L’#EconomieCirculaire en images et quelques mots avec un vieux vêtement :
- revendu ou donner
- un chiffon
ou de l’isolant… pour avoir chaud chez soi !Une bonne raison de déposer son linge dans un bac Le Relais…
En plus avec 10 bacs installés cela fait 1 emploi de créé 👍🏼 pic.twitter.com/N0aqnVuwYV— Florence Presson 🐞🌳🐝♻️🌍 (@Scx_Flo) February 22, 2019
Problème : les relais ne recyclent en isolant que 10% des vêtements qu’ils reçoivent, « le reste est détruit. » Sur les 16 tonnes quotidiennement traitées par chaque point relai en France, cela fait plus de 14 tonnes qui finissent à la poubelle. Elle pointe du doigt plus largement « l’hérésie » dans laquelle est plongée la production de vêtement. « Si vous voulez donner des vêtements, faites-le directement à des associations plutôt qu’à des relais », finit-elle.
Une possibilité s’est récemment ouverte à eux. Le couple a livré au Burkina Faso 15 kilos de tissu à une association locale qui fait en fait des serviettes hygiéniques. Une manière de lutter contre la précarité menstruelle.
Du cercle familial au bénévolat
Dans la salle de classe, la maman de Nathan sert le goûter de sa fille de deux ans et demi. Elle, qui a participé à la genèse de Sock en stock, n’est pas étonnée de l’engagement de son fils et de sa belle-fille. « C’est leur ADN », assure-t-elle. « On a commencé avec un noyau familial important », confie Léa. Puis, grâce à Facebook, des listes de mail, mais surtout au bon vieux bouche-à-oreille, des bénévoles se sont joints à l’aventure. « Ce soir, pour la 80ème, c’est surtout des fidèles », sourit la cofondatrice.
« J’aime bien me dire que je fais une bonne action »
« Par une copine », « par une autre association », ou « par un point relai ». Les chemins qui ont conduit les bénévoles à connaître Sock en stock sont tous différents, mais tous sont convaincus de la nécessité de leur engagement. Pour Marie qui vient depuis déjà trois ans, c’est un moment important. « Je viens une fois sur deux je pense », dit-elle. Sa fille l’accompagne à chaque fois. « Quand j’en parle avec mes copines, elles disent toutes : “woaw, t’es déjà dans une association“ » s’amuse-t-elle « mais moi j’aime bien me dire que je fais une bonne action ».
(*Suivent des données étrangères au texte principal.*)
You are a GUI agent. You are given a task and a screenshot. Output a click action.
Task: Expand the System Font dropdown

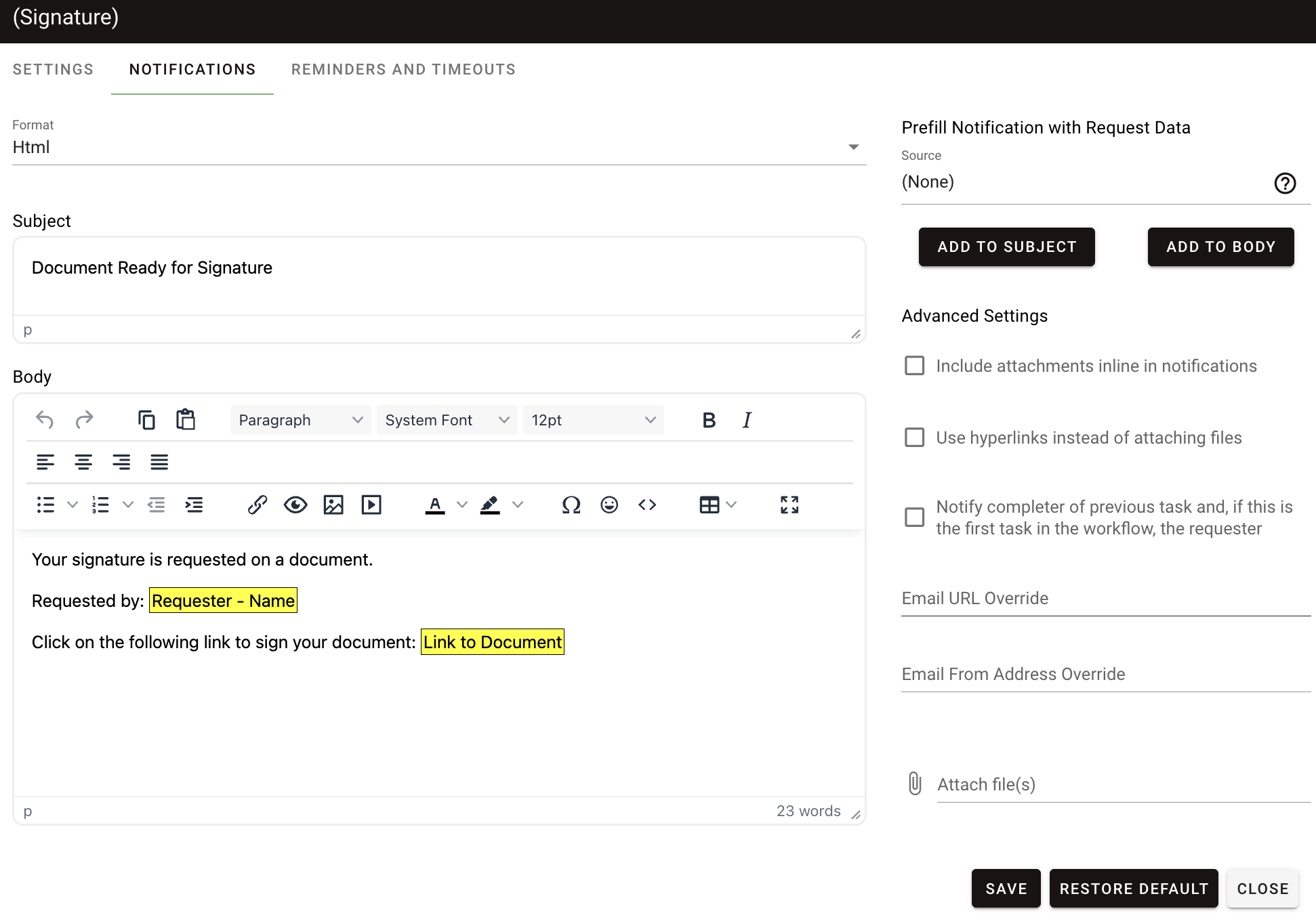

Concours de chaussette moche
Léa rappelle que si on donne, il faut s’assurer que la chaussette est en bon état, et qu’elle peut trouver une paire. Mais il arrive toujours qu’une originale se glisse dans les centaines d’unités que Sock en stock reçoit chaque mois. Qu’à cela ne tienne, Nathan et Léa ont su trouver une utilité à ces mochetés esseulées : un concours de la chaussette la plus moche ! Pour Léa, pas de débat : cette année, c’est la chaussette « Pringles » qui remporte le trophée haut-la-main.